Possible Facebook Groups I

I was having some fun yesterday on the ultimate time-waster Fakebook, I mean Facebook, going back and forth with a friend about a group called, "Say No to Spandex." I was actually going to start a group named something like that after almost being knocked down, again, by a biker in lycra as I walked along the greenway in Salem. When I saw there was already a group I just hopped on, even though there's no "action." While I was chatting with my FB buddy I mentioned I should start a group called, "Where I grew up if we saw a guy wearing spandex, we'd pull him off the bike and beat the crap outta him!" My FB buddy responded I'd better be careful or he might hit me with his purse. Haha! Ok, calm down, we're just joking.

Since I have a mental problem and do most of my bizarre thinking in the middle of the night when I should be sleeping, a bunch of different Facebook groups I think I'd like to see started parading past me...

"Stop being so're riding a freaking bicycle!"

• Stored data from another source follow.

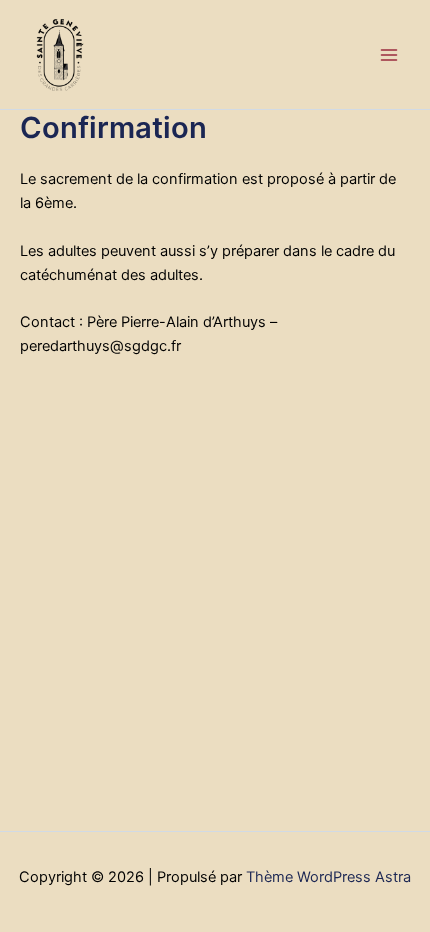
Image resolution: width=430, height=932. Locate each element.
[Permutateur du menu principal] (389, 55)
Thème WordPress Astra (328, 877)
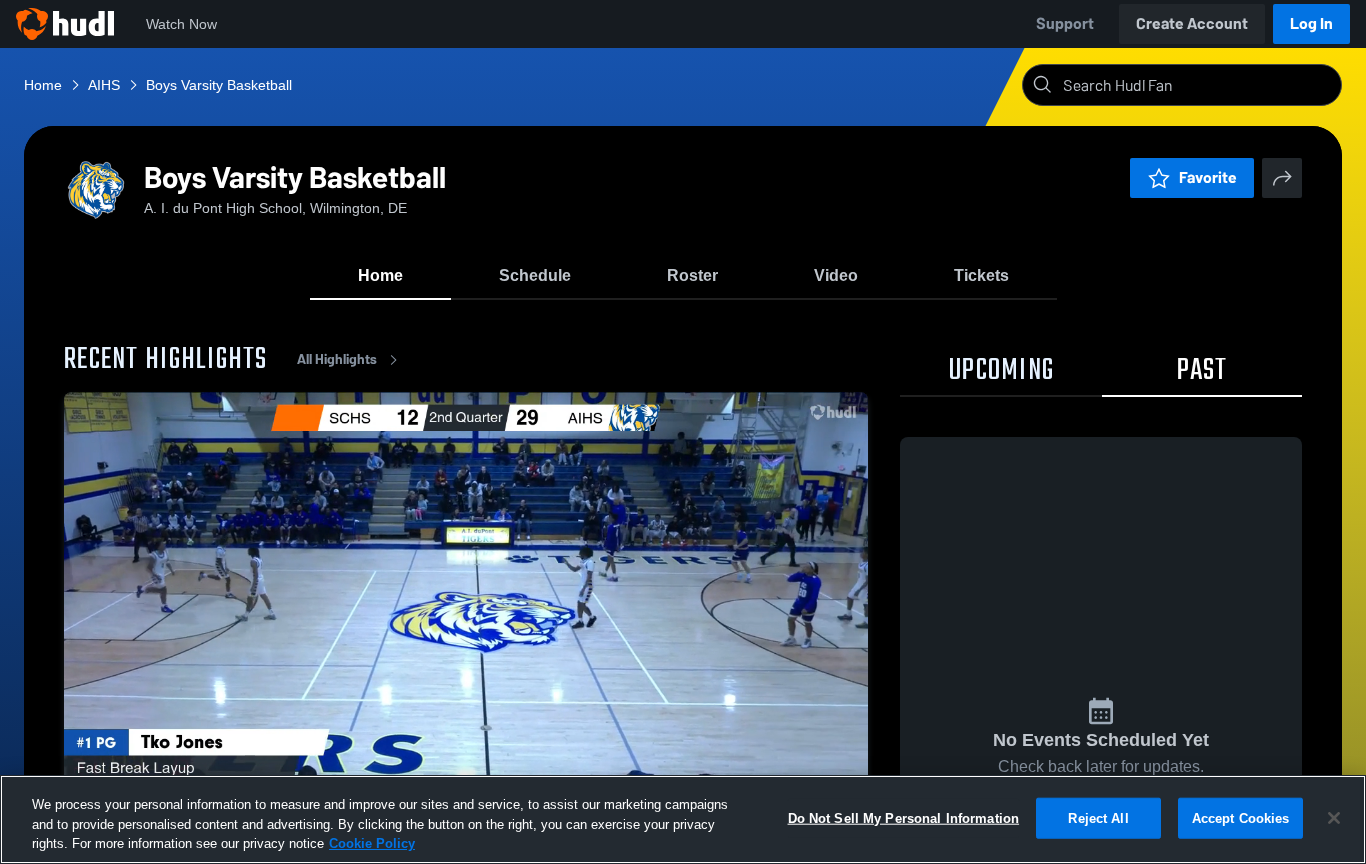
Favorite (1208, 177)
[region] (683, 819)
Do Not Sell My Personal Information (904, 817)
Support (1065, 23)
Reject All (1098, 817)
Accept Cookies (1241, 817)
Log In (1311, 23)
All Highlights (337, 359)
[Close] (1334, 818)
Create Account (1192, 23)
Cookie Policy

"Yeah, I know I'm overweight, but I still look better than you!"

"Why are you so freaking angry?...your candidate won!"

"Raising your voice does not make you right!"

"Stop answering my questions with a question!"

"Wipe that phony smile off your face before I do!"

"You lied to me, I will never take you seriously!"

"Would you mind taking the knife outta my back without twisting it?"

"The first time I saw you I immediately disliked you, now I hate you!"

"Why can't my city have a decent daily newspaper?"

"Why do newscasters giggle? It does not make them more likable!"

"When I hear (insert a name, the first one that comes to my mind is...) Obama's voice come on tv I must change the channel!"

"You call that art? I call that crap!"

"You're a teacher? Really? A teacher?"

"You have no money to feed your kid, but enough of it to get beer, cigarettes and tattoos!"

"Now that you have tattoos on your face, neck, arms and hands, what job are you applying for?"

"Don't you think you should move out of the one-room welfare hotel before having another kid?"

"Getting a tan does not make Jersey girls prettier!"

"Speak English, I don't understand (insert whatever, I'll go with...) redneck!"

"Why do you say "bless her heart" when you don't even mean it?"

"Who the hell taught you how to drive?!"

"Merge does not mean stop!"

"Yellow does not mean stop short!"

"You're not better than anyone, so get over yourself!"

"Shoot me husband has taken to wearing red suspenders!"

Those were just a couple that came to mind...I'm sure they'll be more. I hope no one gets offended but if they do here's a group for you...

"Lighten up! Not every thing's about you!"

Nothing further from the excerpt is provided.